Nullify!
As it happens, I have strident and weird opinions on the question Julian Sanchez raises here. If you're in a jury pool and you have strong moral convictions that would prevent you from sentencing a non-violent drug offender to prison or a murderer to execution, it's not only permissable to dissemble about this fact in order to get on the jury, I think it's obligatory to do so. The rules designed to keep would-be jury nullifiers off juries runs contrary to the whole reason the Anglo-Saxon legal tradition provides for trial by jury.
If you go back to the Declaration of Independence one of the grievances against King George was "depriving us, in many cases, of the benefits of Trial by Jury" and another was "transporting us beyond Seas to be tried for pretended offences." The specific context here is the pre-Revolutionary crisis in which England began to impose on the Colonies various laws that were widely viewed as unjust on this side of the Atlantic. Juries began refusing to convict people accused of violations of unjust laws. As England saw its colonial subjects refusing to enforce the laws of the land, moves were made to limit the right to trial by jury or else to relocate trials away from the sympathetic population in America over to England where it would be easier to gain convictions. These moves were specifically cited as reasons why the colonies needed to form a new nation and, not surprisingly, the right to trial by jury featured in the constitution the revolutionaries wrote.
That whole sequence of events makes no sense whatsoever unless the jurors in the new country were supposed to imitate their Colonial predecessors in, under certain circumstances, refusing to convict factually guilty offenders who'd violated unjust laws.















Is this post a bid to avoid jury service for the rest of your life?

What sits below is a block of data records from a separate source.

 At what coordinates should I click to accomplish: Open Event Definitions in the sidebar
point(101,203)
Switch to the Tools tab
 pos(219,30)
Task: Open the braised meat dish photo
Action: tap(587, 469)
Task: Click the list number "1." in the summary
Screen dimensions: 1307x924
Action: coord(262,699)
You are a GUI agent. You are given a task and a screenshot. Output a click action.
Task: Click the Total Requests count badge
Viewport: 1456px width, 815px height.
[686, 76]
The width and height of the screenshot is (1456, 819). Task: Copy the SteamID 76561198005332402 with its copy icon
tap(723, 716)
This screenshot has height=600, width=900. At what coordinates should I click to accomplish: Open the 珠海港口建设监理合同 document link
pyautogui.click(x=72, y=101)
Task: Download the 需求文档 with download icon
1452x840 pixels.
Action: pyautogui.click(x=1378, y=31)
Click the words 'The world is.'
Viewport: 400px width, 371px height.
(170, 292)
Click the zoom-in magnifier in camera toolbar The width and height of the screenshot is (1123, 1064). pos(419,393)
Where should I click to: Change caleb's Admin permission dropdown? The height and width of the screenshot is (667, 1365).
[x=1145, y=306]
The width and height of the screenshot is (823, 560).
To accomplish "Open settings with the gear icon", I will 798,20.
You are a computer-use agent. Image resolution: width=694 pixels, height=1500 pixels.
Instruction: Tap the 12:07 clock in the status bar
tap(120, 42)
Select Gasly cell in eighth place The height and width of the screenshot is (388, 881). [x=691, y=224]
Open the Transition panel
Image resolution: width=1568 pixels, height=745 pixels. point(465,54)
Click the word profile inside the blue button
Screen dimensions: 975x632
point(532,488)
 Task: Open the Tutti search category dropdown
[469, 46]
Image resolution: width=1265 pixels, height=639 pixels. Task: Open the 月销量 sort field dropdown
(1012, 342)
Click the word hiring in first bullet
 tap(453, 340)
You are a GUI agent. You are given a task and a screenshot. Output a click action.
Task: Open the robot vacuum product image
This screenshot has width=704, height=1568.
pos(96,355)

June 8, 2006 7:02 AM | Reply | Permalink
"..it's not only permissable to dissemble about this fact in order to get on the jury, I think it's obligatory to do so.."
What the hell are you talking about? Are we to let law and justice be in the hands of every individual in America? We have laws passed by the legislature, signed by the executive and approved by the judiciary. That is the way our Republic works. If we allow individuals to dissemble in order to nullify juries than the whole system of government is forfeit. I bet you wouldn't have supported "dissembling" by juries in the South that allowed white criminals to go free if the victims were black. And to wrap yourself in some sort of "founding fathers" argument is disingenous.
June 8, 2006 7:14 AM | Reply | Permalink
The argument about white juries in the South sounds compelling but its really a pretty disingenuous one. In upholding a right, I don't think Matt has to take responsibility for every unfortunate use of it. Its a little like telling a free speech advocate that he supports the beliefs of the Aryan Nation because he's not willing to adopt a law to supress their speech. All rights can and will be misused, but thats hardly a good argument for taking them away.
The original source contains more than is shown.